Your Fall Flu Shot Should Not Depend on Workarounds
By - Joe Zamboni, J.D., M.P.H.
This fall, Americans may head into flu season without a fully functioning Advisory Committee on Immunization Practices, or ACIP. That matters because ACIP is the federal committee that normally helps translate vaccine science into the recommendations that guide doctors, pharmacies, insurers, Medicare, Medicaid, and the Vaccines for Children program.
The good news is that flu shots will almost certainly still be available this year. Annual influenza vaccination has been recommended for everyone 6 months and older for years, and professional medical organizations continue to support routine flu vaccination. Insurers have also signaled that coverage should mostly continue, meaning most people should still be able to get their flu shot without major disruption.

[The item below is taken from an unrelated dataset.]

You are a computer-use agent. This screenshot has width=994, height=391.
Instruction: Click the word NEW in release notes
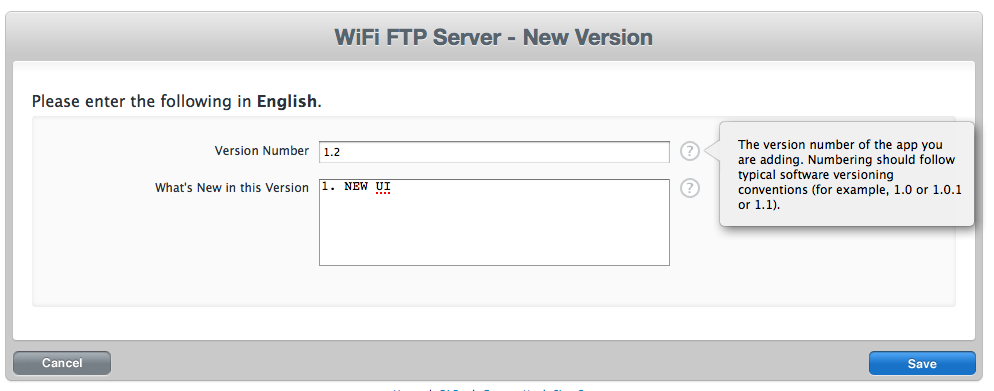[x=356, y=187]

But “mostly fine” is not good enough.
Flu is probably the easiest vaccine to keep moving during a federal advisory breakdown because the system already knows how to produce, distribute, recommend, and cover it every year. If any vaccine can survive on institutional memory, it is the flu shot. But public health should not have to run on memory, informal commitments, and legal workarounds.
This is especially important as new flu vaccine technology moves forward. FDA advisers recently backed Moderna’s mRNA flu vaccine for older adults, a potentially important development because mRNA technology can be updated and manufactured more quickly than traditional flu vaccines. That could matter when flu strains shift and vaccine match becomes a concern.
So yes: people should still plan to get their flu shots this fall. But the bigger story is not whether the system can limp through one season. It is whether we are willing to accept a vaccine policy system where access, coverage, and public confidence depend on contingency plans instead of a functioning, science-based federal process.
A fall flu shot should be simple. The fact that it now requires this much explanation is exactly the problem.